Document excerpt ->
Until Proven Safe

Title: Until Proven Safe

Author: Nicola Twilley

Completed: Sept 2021

Overview: An interesting look at many different aspects of quarantine. I probably wouldn't have picked up this book (or heard about it) except that I listen to Nicola's podcast, Gastropod. It was fun to think that most of it was written before Sars-Cov-2 and the global lockdown it created. So much of what was discussed started as obscure knowledge when the experts were interviewed, but quickly became common knowledge as the pandemic progressed.

Highlights:

    • Skepticism about U.S. quarantine capabilities was, in fact, warranted: as cases of the virus began to grow in number, the nation’s permanent federal quarantine infrastructure consisted of just twenty inspection stations at international airports around the country and a brand-new, twenty-bed unit in Omaha, Nebraska. This, the nation’s only federal quarantine facility, barely opened in time for COVID-19: after a lengthy construction process, it became operational on January 29, 2020.

Task A -> List every field label in the book notes on Until Proven Safe that is followed by a colon.
Task B -> Extract the passage of the book notes that opens with the words containing "Overview: An interesting" and closes with "the pandemic progressed.".
The listing after these book notes comes from a different source.

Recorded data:
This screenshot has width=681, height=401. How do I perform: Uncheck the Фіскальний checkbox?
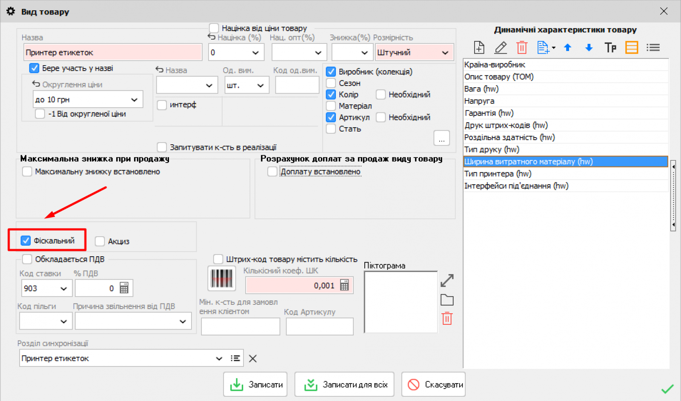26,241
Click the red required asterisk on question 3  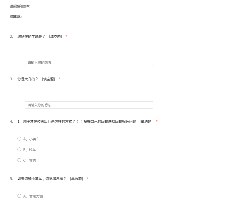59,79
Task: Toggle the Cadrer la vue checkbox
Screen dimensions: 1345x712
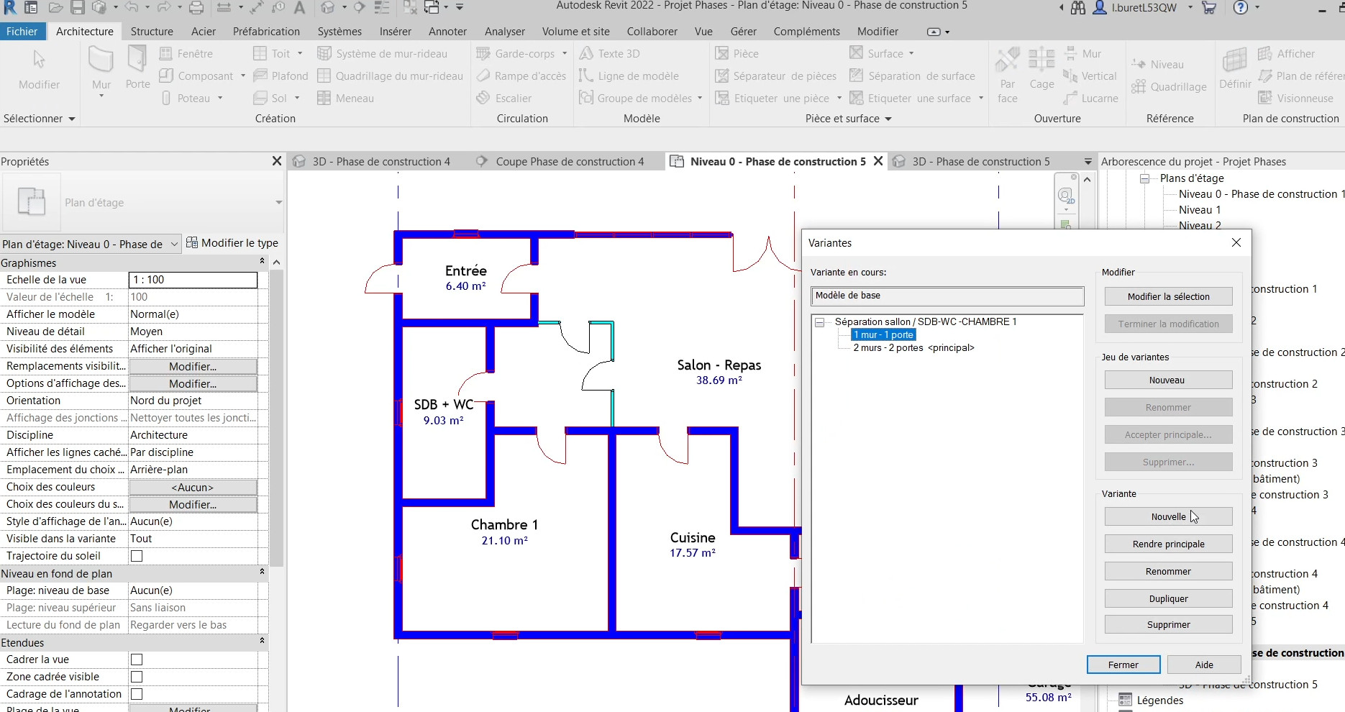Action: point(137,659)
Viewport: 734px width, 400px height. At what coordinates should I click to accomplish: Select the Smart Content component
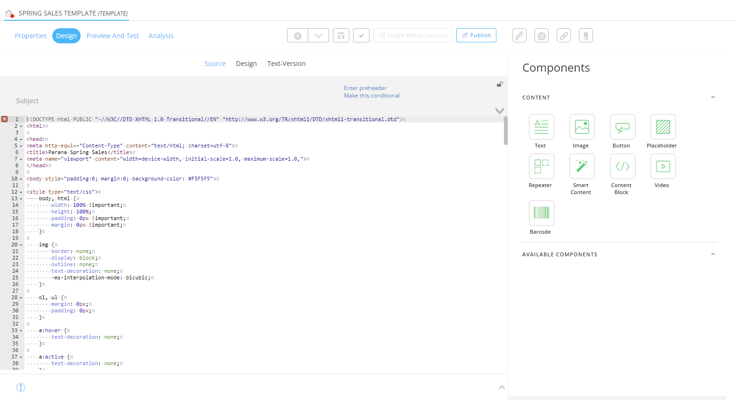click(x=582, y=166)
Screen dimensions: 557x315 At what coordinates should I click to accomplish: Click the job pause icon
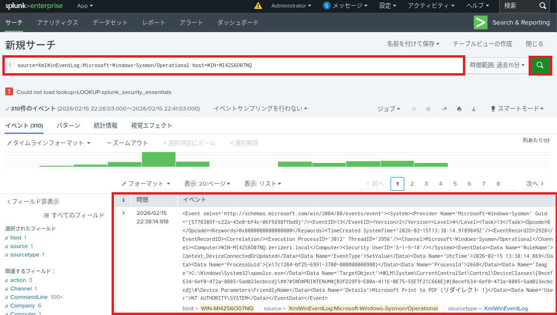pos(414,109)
* * *
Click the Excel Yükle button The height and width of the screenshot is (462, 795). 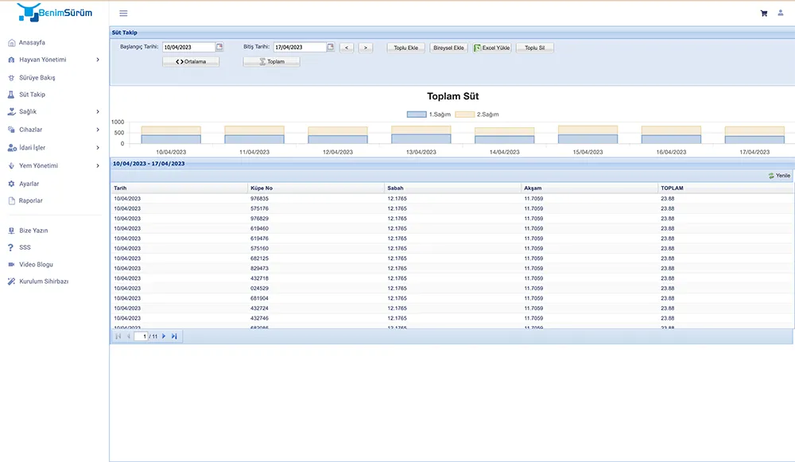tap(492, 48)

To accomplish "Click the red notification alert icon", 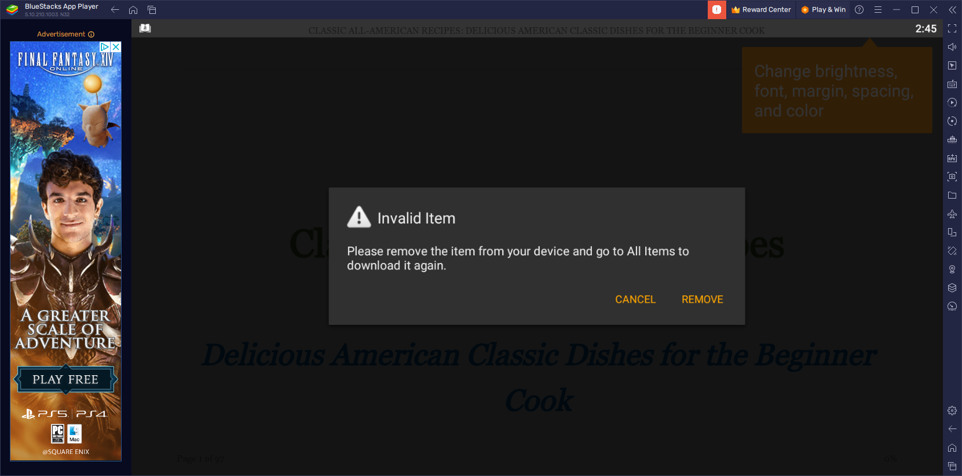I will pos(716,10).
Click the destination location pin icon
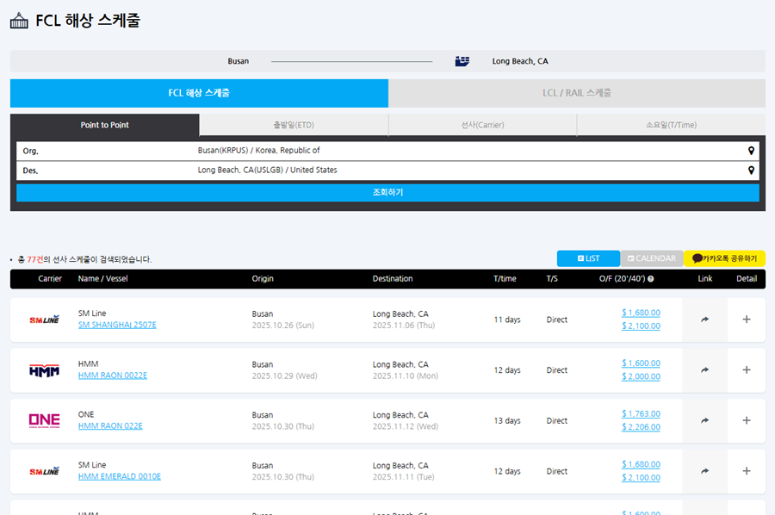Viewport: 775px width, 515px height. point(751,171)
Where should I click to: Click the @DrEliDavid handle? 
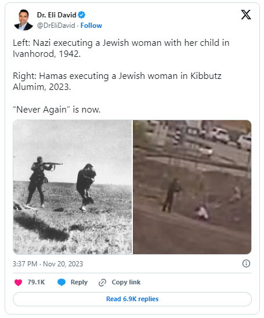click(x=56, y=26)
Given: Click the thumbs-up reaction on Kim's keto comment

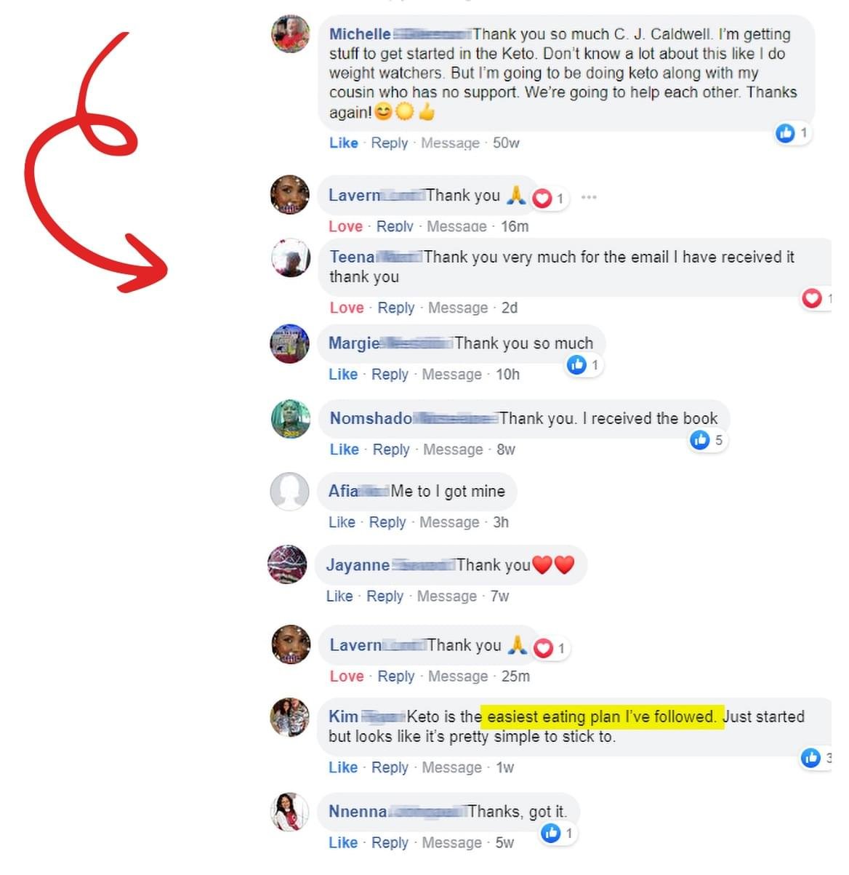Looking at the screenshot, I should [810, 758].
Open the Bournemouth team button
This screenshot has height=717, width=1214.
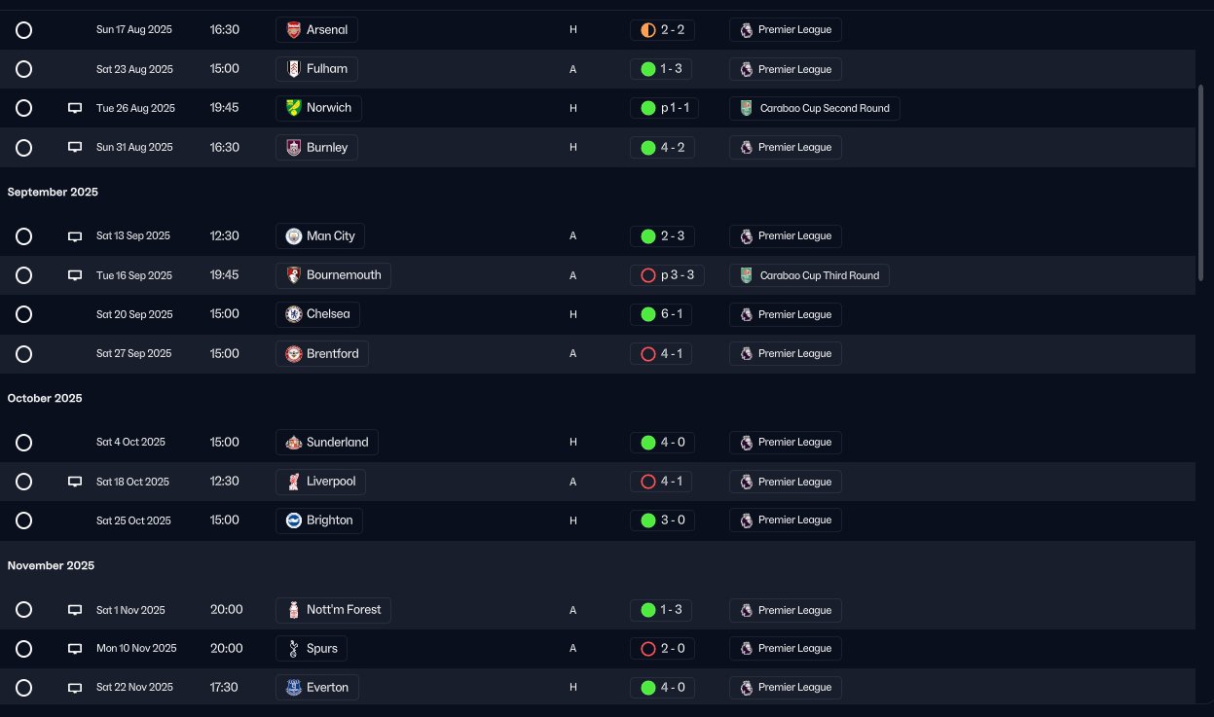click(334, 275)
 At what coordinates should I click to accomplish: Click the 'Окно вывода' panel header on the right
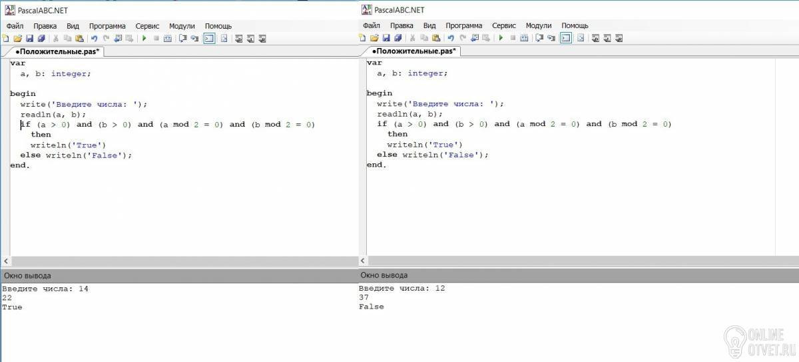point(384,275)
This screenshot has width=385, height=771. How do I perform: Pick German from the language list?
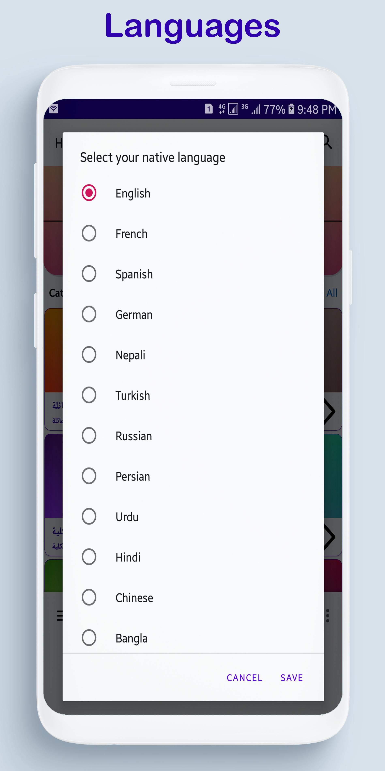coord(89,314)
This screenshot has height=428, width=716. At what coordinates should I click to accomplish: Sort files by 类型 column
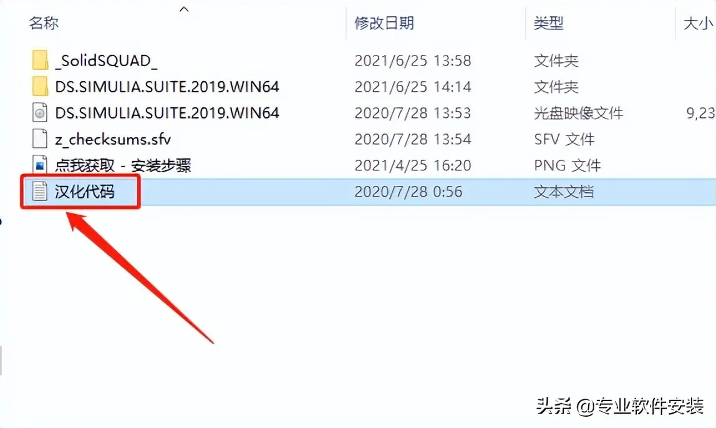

Your solution A -> Title, Author, Completed, Overview, Highlights

Your solution B ->
Overview: An interesting look at many different aspects of quarantine. I probably wouldn't have picked up this book (or heard about it) except that I listen to Nicola's podcast, Gastropod. It was fun to think that most of it was written before Sars-Cov-2 and the global lockdown it created. So much of what was discussed started as obscure knowledge when the experts were interviewed, but quickly became common knowledge as the pandemic progressed.